Today every newspaper in the state of Arkansas is publishing a special section. There are no stories in it. No photographs. Not even any advertisements. Nothing but page after boring page of names and addresses.

You see, September 19 is the start of what Arkansas calls its month-long “Great Arkansas Treasure Hunt,” in which the state auditor’s office tries to match people with millions of dollars in cash and personal property that is rightfully theirs.

“Unclaimed property,” it’s called. It can be an insurance check you received but never cashed and forgot about. Or money and jewels, stocks and bonds from your late parents’ bank lock box.

The bank or insurance company may not keep these valuables. By law, it must turn them over to the state, which makes a serious effort to find the owner.
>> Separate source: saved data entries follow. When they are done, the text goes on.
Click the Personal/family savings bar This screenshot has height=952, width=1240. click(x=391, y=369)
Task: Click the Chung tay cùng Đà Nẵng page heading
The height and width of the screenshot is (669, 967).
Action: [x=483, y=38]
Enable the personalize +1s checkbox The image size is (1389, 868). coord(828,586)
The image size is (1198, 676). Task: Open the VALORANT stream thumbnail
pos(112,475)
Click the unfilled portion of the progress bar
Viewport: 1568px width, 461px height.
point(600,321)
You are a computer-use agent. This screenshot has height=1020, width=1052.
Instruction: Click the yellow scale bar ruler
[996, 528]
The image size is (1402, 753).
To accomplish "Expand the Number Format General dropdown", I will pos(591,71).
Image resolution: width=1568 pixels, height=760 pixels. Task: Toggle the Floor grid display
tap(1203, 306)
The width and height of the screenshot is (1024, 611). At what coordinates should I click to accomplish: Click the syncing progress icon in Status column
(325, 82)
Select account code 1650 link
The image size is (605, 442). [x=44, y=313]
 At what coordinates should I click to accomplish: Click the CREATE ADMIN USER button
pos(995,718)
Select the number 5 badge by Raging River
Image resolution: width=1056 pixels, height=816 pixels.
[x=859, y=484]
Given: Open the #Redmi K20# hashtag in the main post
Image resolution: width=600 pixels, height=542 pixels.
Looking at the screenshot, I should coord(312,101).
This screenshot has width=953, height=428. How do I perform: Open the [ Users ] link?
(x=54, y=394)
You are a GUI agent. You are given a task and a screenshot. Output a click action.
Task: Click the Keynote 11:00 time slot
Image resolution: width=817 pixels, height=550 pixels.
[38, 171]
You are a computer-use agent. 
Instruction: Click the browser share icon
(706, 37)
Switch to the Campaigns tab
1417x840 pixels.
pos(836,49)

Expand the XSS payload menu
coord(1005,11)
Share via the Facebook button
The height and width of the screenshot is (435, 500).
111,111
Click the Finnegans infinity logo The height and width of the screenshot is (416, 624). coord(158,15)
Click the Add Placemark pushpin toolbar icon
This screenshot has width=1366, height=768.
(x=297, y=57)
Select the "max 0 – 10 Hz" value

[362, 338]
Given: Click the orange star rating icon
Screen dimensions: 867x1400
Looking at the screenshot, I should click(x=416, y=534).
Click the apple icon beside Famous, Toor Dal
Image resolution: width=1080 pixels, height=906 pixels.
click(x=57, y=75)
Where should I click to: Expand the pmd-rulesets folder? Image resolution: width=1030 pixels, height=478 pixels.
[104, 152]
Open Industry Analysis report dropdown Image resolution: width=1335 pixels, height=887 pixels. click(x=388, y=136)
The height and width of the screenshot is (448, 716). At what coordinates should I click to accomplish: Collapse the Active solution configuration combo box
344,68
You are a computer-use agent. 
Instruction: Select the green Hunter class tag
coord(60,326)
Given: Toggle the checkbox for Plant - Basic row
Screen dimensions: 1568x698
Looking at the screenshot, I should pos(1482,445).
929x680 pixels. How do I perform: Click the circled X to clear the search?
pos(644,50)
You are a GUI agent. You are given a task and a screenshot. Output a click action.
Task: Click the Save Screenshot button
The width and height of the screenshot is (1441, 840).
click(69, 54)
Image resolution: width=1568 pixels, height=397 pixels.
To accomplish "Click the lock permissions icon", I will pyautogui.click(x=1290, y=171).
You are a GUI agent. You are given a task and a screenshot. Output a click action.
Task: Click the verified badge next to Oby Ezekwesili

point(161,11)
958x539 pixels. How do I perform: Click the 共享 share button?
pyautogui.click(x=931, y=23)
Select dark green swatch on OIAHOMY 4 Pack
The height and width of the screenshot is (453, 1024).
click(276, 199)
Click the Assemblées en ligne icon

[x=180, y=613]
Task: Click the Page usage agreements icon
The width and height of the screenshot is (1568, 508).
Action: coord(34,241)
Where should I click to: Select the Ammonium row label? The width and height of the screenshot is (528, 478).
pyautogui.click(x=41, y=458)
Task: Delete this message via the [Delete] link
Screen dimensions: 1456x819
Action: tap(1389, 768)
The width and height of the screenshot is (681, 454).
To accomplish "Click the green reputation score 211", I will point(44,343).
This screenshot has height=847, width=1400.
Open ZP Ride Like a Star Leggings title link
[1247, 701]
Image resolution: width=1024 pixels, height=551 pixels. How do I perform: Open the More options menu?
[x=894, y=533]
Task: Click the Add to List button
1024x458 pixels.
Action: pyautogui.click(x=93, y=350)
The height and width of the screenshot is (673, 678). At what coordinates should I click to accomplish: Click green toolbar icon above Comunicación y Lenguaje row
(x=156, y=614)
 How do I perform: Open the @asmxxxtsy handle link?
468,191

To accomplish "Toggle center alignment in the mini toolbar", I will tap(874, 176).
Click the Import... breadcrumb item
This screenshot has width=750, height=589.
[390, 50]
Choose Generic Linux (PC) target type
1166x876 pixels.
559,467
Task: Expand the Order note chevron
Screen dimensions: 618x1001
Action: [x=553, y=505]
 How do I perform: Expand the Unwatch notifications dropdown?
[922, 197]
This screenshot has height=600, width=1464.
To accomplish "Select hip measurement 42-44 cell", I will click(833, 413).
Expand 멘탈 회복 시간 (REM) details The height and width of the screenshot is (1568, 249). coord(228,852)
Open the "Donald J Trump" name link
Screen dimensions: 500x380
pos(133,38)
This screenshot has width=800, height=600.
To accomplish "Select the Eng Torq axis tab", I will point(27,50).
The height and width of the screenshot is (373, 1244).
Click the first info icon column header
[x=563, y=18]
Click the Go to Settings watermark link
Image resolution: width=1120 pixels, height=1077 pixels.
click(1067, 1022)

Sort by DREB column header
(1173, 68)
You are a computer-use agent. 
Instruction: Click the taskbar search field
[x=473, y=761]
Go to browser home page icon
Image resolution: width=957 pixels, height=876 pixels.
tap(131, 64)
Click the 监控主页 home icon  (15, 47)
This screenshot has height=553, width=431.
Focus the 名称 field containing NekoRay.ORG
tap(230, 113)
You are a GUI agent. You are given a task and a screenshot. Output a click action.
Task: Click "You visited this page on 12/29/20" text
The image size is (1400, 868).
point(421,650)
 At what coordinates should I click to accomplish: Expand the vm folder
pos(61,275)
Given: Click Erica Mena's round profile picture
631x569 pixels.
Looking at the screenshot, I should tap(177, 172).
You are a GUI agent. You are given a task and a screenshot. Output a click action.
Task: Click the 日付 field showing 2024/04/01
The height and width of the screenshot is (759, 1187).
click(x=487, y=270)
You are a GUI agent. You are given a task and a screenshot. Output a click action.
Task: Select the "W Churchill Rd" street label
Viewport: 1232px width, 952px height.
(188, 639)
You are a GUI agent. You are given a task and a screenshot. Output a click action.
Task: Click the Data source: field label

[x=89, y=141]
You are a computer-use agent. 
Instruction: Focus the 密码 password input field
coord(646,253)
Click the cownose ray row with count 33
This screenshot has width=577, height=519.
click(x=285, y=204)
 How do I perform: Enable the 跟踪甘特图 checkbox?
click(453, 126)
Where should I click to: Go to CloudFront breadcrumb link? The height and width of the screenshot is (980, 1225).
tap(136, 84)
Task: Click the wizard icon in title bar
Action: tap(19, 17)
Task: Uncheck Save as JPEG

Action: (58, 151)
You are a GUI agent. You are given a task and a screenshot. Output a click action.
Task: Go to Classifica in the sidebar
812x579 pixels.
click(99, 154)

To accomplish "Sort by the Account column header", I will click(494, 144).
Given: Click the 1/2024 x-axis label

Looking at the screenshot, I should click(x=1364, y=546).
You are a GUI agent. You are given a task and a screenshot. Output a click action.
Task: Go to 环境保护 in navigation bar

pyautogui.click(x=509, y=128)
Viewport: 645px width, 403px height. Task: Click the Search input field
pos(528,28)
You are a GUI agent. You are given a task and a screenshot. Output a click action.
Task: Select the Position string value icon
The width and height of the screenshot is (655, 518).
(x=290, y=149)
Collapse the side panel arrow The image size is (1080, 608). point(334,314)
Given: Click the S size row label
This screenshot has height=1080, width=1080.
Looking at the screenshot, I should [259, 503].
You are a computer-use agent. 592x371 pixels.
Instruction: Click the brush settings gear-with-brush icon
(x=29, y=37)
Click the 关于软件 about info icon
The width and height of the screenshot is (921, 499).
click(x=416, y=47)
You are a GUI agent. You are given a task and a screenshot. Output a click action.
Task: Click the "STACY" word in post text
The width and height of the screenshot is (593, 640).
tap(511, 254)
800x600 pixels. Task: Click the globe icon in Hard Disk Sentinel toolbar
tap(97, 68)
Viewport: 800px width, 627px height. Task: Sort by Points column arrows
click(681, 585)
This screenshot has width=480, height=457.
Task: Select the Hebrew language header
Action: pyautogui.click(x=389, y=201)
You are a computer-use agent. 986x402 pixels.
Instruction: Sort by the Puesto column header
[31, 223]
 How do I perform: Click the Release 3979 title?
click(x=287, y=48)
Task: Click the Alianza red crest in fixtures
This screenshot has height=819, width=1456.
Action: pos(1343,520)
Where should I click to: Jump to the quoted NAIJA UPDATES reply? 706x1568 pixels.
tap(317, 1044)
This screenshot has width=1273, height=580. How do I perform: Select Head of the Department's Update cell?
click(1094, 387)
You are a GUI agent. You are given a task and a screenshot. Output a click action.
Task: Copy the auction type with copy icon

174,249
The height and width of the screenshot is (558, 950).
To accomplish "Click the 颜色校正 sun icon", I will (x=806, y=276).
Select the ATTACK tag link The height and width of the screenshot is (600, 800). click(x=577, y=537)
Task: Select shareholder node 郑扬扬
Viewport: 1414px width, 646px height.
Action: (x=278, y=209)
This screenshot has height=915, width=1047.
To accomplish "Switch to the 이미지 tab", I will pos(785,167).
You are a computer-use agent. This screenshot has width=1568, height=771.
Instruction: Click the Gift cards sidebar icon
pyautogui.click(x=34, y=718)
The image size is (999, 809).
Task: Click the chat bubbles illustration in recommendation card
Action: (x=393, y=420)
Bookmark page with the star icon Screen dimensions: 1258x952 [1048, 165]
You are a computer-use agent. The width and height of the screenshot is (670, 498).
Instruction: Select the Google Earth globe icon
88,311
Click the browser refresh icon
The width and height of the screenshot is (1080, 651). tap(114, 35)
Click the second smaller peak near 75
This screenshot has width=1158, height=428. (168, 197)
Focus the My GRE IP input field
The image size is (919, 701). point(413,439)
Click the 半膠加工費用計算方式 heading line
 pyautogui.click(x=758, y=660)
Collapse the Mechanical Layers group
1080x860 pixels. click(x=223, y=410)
Courtesy: Arkansas State Auditor

And so, like other states, Arkansas compiles a list of the last known owners of unclaimed property and publishes it in newspapers and online. Arkansas’ unclaimed property reported for 2011 totals close to $23 million, with the owners of an additional $150 million in valuables from previous years still waiting to be found.

The state puts cash in the bank, and other items in two big safes in the capital city of Little Rock. It even saves a few things that have only sentimental value, like a “beanie baby” doll collection and World War ll medals that are starting to turn up regularly now that so many veterans of that war are dying. Among the unusual treasures that Arkansas holds in hopes that someone will claim them are two urns of cremated human remains.

If by chance you’re the owner of any of this property or money - or are that person’s rightful heir - your right to claim it never expires. In Arkansas last year, about six million very happy people were reunited with their money or valuables. No lottery anywhere can match those odds.